3. Remove the requirement to file a ‘no meeting’ notice in cases where a secretary of

state appointment has been made shortly after the making of the company winding

up order.


I set out below the background and details of the proposals, together with a summary

Impact Assessment.


Overview

Bankruptcy is the only court initiated insolvency procedure that provides an initial period

during which the official receiver’s duties are restricted just to protecting the estate. For

example, when a winding up order is made against a company, if an insolvency practitioner is not named as the liquidator, the official receiver immediately becomes liquidator of the company. Similarly, the official receiver becomes liquidator when a winding up order is made against a partnership, and he or she is also appointed trustee by the court where bankruptcy orders are made against any of the members of a partnership.1


In making this proposal, our primary objective is to simplify the administration of

bankruptcy. For example, this would not only make the bankruptcy process clearer,

more transparent and consistent with other insolvency procedures, but would also help

deliver savings to all those affected by a bankruptcy - whether as creditors, the official

receiver or the bankrupt him/herself - by encouraging the most efficient use of time and

operational resources. For instance, under this proposal it would no longer be

necessary for the official receiver to prepare, send to creditors and file at court a notice

that no meeting of creditors is being called. This would currently happen in cases where

the official receiver is purely seeking to apply to the secretary of state for the

appointment of an insolvency practitioner to act as trustee in bankruptcy in his or her

place. In these circumstances, this additional administrative duty builds in an artificial

component to the process, and adds resource implications.


Detail

Currently, on the making of either a bankruptcy order or an insolvency administration

order2, the official receiver becomes receiver and manager of the bankrupt’s estate3.

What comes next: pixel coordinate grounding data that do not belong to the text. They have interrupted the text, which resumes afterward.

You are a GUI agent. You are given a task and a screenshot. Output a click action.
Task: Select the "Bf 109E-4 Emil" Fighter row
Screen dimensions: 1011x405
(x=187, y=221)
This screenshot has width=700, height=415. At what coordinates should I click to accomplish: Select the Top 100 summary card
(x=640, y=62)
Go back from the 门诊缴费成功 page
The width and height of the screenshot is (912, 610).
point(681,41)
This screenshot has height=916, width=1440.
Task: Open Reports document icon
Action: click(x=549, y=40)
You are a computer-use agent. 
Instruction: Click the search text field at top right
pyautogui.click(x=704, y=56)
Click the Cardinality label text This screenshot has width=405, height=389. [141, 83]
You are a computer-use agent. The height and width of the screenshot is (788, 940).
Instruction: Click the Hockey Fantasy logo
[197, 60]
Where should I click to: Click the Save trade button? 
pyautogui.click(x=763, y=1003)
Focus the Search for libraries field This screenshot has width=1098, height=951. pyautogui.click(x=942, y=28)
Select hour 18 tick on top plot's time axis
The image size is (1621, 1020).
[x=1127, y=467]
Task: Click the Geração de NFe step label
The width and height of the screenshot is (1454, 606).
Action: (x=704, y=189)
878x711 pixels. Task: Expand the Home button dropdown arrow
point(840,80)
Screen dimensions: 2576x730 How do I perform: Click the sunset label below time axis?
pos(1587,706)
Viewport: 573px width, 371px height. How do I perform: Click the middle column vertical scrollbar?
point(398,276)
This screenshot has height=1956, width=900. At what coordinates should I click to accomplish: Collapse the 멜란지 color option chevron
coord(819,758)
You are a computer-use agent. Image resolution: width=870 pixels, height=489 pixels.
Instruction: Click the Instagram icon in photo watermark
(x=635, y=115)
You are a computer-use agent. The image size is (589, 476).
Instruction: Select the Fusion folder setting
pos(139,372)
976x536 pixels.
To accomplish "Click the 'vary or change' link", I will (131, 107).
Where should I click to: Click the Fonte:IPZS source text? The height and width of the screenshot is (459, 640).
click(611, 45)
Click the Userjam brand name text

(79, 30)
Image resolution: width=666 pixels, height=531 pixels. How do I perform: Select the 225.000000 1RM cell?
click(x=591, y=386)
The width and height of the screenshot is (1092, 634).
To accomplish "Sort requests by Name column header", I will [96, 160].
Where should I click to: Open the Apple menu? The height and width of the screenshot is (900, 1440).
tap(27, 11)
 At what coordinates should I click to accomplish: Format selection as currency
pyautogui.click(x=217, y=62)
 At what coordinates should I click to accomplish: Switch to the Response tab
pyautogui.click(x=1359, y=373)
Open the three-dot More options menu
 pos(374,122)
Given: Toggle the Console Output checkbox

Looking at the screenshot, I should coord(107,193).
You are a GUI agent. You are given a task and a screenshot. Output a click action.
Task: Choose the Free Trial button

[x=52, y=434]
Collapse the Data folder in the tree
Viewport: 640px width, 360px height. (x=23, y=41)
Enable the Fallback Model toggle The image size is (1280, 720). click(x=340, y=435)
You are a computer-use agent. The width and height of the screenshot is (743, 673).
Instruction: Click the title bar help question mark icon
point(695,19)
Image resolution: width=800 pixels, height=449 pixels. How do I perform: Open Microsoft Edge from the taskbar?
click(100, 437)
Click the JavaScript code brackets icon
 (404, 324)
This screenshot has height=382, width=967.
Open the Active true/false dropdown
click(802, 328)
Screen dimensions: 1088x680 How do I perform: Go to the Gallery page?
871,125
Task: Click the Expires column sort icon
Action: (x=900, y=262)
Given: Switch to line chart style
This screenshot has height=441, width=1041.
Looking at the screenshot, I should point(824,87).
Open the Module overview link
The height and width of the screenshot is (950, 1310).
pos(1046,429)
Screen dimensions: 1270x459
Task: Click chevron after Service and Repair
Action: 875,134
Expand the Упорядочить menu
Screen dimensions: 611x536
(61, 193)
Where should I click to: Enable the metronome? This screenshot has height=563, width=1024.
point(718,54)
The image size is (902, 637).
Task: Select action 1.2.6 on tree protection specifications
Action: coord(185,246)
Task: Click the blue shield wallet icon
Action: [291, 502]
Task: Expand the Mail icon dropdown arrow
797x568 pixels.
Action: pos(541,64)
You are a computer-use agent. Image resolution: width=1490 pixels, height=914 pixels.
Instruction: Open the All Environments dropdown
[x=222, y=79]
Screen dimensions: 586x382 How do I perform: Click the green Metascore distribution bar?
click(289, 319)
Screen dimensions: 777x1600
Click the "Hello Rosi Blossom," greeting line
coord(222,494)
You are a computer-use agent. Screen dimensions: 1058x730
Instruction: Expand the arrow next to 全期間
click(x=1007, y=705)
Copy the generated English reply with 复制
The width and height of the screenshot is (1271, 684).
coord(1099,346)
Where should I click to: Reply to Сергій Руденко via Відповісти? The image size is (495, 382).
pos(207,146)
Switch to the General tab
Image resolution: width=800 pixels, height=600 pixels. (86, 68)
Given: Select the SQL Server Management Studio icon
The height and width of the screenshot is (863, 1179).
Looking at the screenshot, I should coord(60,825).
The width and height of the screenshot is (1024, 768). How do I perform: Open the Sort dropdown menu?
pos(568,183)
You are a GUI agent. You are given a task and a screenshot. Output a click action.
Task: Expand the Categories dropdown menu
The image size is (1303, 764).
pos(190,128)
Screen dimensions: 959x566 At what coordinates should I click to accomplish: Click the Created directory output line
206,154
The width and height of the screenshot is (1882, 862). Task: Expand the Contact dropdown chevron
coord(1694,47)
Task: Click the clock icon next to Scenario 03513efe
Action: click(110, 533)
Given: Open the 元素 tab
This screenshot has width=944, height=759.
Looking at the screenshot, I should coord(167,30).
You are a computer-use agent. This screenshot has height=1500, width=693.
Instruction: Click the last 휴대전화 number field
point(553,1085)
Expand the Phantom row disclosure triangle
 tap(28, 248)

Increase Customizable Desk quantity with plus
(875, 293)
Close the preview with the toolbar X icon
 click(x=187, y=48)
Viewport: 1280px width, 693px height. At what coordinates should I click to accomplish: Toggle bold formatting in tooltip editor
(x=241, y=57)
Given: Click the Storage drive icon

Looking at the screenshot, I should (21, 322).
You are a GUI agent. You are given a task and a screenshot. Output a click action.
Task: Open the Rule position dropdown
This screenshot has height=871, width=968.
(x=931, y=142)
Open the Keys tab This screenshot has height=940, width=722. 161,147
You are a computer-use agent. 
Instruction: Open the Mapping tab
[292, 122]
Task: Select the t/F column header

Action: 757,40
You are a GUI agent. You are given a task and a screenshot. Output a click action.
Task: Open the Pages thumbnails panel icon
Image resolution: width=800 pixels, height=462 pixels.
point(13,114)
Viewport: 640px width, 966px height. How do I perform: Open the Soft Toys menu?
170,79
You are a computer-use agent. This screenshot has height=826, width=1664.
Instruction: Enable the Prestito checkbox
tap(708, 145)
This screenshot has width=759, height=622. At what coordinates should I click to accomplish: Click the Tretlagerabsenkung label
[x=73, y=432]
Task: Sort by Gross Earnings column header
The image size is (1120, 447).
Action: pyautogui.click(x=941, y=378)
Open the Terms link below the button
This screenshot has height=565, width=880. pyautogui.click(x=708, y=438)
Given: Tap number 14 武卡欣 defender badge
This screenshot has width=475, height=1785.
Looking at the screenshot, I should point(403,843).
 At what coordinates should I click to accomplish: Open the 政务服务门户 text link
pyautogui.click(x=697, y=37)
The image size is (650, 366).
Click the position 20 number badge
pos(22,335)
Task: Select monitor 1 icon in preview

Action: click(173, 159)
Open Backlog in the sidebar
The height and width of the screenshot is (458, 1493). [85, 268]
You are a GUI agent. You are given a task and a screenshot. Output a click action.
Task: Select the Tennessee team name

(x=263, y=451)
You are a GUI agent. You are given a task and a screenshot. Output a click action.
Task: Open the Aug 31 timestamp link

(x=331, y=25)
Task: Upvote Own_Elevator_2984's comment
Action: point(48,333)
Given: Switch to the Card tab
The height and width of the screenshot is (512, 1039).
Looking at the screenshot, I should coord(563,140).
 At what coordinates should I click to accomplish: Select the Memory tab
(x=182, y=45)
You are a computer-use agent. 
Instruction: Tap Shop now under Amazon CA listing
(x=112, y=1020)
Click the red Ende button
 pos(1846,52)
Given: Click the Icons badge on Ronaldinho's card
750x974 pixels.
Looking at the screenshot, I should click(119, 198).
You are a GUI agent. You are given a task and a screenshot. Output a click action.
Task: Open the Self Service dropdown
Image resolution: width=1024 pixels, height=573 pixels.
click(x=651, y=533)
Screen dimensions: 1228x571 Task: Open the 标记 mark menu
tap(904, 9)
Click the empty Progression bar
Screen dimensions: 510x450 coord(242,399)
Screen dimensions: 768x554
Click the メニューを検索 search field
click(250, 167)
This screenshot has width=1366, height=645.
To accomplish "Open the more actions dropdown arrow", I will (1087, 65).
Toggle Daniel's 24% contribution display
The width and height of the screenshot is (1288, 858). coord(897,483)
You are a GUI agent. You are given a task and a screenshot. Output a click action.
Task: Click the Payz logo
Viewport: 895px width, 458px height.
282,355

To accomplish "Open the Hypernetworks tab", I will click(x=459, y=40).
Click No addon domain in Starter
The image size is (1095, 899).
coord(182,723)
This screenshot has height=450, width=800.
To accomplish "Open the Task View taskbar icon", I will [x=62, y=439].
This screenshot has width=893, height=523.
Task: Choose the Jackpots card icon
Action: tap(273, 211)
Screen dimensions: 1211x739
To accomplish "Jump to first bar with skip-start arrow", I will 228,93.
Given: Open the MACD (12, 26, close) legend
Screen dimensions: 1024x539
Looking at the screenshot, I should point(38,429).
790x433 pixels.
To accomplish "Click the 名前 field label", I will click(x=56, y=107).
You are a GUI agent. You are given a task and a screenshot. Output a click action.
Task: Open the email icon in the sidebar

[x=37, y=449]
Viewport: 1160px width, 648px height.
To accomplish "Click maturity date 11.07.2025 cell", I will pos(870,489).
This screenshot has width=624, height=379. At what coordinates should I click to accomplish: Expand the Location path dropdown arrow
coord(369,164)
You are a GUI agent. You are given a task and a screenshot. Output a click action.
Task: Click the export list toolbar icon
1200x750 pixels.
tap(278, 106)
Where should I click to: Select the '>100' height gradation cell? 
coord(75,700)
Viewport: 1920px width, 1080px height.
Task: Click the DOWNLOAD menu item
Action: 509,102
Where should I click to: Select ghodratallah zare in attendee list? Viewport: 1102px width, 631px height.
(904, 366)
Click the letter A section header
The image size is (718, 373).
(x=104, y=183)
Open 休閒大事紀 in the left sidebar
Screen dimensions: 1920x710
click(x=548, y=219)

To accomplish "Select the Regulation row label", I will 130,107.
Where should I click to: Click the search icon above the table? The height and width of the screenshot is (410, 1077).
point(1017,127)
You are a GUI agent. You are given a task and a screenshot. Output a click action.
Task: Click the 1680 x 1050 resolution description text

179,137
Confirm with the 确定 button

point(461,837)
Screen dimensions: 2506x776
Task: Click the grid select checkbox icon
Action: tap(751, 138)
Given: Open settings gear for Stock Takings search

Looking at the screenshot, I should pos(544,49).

Thus, between the making of the bankruptcy order and the time at which the bankrupt’s

estate vests in a trustee, the official receiver is the receiver and (subject to the

appointment of a special manager4) the manager of the bankrupt’s estate5.

As receiver and manager, the official receiver is responsible for protecting the assets of

the insolvent person, which involves taking immediate steps to secure any property or

assets which are comprised in the bankruptcy estate. The official receiver is therefore

limited to protecting the assets and value of the estate for the benefit of those entitled to

it, principally the creditors. This can include seizing and disposing of perishable goods

comprised in the estate, the value of which is likely to diminish if they are not dealt with

quickly. However, the property of the debtor remains vested with the bankrupt, albeit

subject to the control of the official receiver, until such time as a trustee is in office to

deal with the debtor’s affairs. This position can cause confusion and in some cases

additional expense when dealing with some assets, particularly rights of action and

trading businesses. The official receiver is also prevented from dealing with onerous

1 Insolvency Partnership Order 1994

2 The Administration of Insolvency Estates of Deceased Persons Order 1986

3 Section 287 Insolvency Act 1986

4 Section 370 Insolvency Act 1986

5 Section 287 Insolvency Act 1986


property between the making of the bankruptcy order and the trustee taking office.

Consequently, the powers and scope of the official receiver in his duty as receiver and

manager to safeguard the bankruptcy estate are limited.


With the exception of a vacancy in office6, there are currently two ways in which a

trustee can come into office when the official receiver is acting as receiver and

manager7.


The first instance is where the official receiver has given notice to the court of his or her

decision not to call a meeting of creditors for the purpose of appointing a trustee8.

Within 12 weeks of the making of the bankruptcy order, the official receiver must decide

whether to summon a general meeting of creditors to appoint a trustee or to issue a

notice informing creditors that a meeting will not be held. On filing the notice of his or

her intention not to call a meeting at the court (which is also sent to all known creditors)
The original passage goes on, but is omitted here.